Considering the fair share of challenges the design team was up against—from the fact that the project is built on a 6-acre former landfill (which posed its own set of foundational issues) to the existing coal mine found 80 feet beneath the site—BNIM created a powerful example of how outstanding performance and elegant design can come together successfully within a limited budget.
“From a site perspective, it was kind of an awkwardly proportioned site that’s kind of a left-over section of the southeastern section of the State Capitol Complex,” says Carey Nagle, lead designer on the project. “What made it a particular challenge was knowing the level of exemplary performance we were tasked with meeting. We were certainly going to have to take advantage of appropriate solar orientation, meaning elongated access in the east and west directions.”
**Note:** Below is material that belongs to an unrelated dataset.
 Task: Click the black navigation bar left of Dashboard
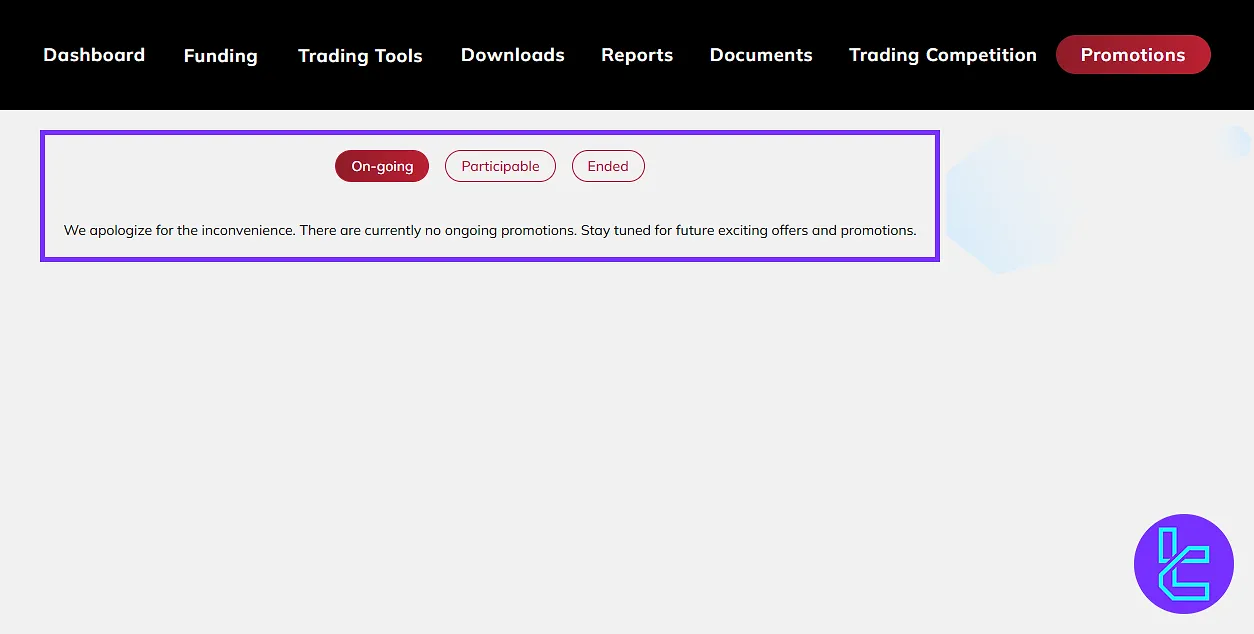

The state wanted to achieve an energy use intensity of 28.0 kBTUs per square foot per year—the equivalent of a 60 percent energy savings beyond the energy code baseline (ASHRAE 90.1-2004). “It all started with the owner’s strong vision and goals,” explains Nagle. “Every decision had to be measured against that energy goal.”
In order to achieve it, a number of strategies were implemented, such as a roof-mounted 45kW photovoltaic array and the use of white Thermomass precast concrete for the envelope of the building. A geothermal field tied to dual stage heat pumps accounts for 39 percent of the total energy savings.
Inside, the design team relied on a very simple material palette, with more than 50 percent of the ceiling remaining exposed; this reduction freed up funding to achieve the project’s ambitious energy goals. Sixty-seven percent of the materials used were regionally extracted, harvested and fabricated, and 35 percent of total material content was recycled.
An overarching theme of interconnection between the interior and exterior was also employed. More than 95 percent of regularly occupied spaces have daylight and views. All employees have access to operable windows and a building automation system identifies favorable exterior conditions, actually sending an email to occupants when windows can be opened or should be shut.
BNIM’s design has set high standards that many others are hoping to achieve in the future. “The state had a goal of using this building as a demonstration and as a prototype of sorts to help others not only within local and regional government to achieve the same results, but also in the private sector,” Nagle says.